Description of the task:
I need the lines below from the one with "How do I perform: Click the Display" down to the one with "Click plus icon" reproduced exactly, both ends included, and nothing else.

Material for this task:
──────────
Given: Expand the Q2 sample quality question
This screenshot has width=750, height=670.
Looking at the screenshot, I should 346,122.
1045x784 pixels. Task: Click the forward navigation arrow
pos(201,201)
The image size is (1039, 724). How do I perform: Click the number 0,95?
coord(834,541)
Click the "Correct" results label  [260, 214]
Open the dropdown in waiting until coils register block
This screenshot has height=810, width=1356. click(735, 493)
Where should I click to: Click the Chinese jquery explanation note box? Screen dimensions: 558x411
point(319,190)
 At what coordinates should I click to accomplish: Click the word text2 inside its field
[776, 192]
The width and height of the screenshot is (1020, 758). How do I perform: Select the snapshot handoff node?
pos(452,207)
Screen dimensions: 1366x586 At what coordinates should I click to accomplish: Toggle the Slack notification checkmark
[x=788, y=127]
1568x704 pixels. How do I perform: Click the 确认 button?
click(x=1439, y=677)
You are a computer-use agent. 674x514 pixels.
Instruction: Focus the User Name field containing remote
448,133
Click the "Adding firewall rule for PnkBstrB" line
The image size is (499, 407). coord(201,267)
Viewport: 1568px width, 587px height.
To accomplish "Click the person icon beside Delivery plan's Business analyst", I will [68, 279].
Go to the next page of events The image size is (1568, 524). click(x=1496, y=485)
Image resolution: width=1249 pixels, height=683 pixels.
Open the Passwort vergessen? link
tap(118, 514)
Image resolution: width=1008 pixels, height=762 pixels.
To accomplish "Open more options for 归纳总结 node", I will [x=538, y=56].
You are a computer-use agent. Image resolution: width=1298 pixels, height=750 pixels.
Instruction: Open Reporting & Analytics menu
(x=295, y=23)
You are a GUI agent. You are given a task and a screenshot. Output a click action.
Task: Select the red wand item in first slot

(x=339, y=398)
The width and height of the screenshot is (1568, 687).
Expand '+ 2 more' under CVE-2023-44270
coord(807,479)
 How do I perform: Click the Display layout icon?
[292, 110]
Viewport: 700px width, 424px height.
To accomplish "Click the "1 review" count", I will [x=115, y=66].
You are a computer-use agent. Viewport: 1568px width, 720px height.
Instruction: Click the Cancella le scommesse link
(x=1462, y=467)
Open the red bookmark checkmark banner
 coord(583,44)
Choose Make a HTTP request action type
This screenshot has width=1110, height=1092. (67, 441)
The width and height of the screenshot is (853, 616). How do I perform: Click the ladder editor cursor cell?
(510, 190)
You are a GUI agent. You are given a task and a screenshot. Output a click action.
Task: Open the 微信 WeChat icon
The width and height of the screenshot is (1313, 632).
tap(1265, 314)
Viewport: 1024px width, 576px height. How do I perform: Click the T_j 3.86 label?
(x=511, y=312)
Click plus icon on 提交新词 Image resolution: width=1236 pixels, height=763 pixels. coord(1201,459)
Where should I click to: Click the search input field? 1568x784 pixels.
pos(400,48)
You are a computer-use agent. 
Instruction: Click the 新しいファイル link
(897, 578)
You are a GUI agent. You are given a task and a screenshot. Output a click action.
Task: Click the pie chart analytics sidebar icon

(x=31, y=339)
──────────
Task answer:
 How do I perform: Click the Display layout icon?
[292, 110]
Viewport: 700px width, 424px height.
To accomplish "Click the "1 review" count", I will [x=115, y=66].
You are a computer-use agent. Viewport: 1568px width, 720px height.
Instruction: Click the Cancella le scommesse link
(x=1462, y=467)
Open the red bookmark checkmark banner
 coord(583,44)
Choose Make a HTTP request action type
This screenshot has width=1110, height=1092. (67, 441)
The width and height of the screenshot is (853, 616). How do I perform: Click the ladder editor cursor cell?
(510, 190)
You are a GUI agent. You are given a task and a screenshot. Output a click action.
Task: Open the 微信 WeChat icon
The width and height of the screenshot is (1313, 632).
tap(1265, 314)
Viewport: 1024px width, 576px height. How do I perform: Click the T_j 3.86 label?
(x=511, y=312)
Click plus icon on 提交新词 Image resolution: width=1236 pixels, height=763 pixels. coord(1201,459)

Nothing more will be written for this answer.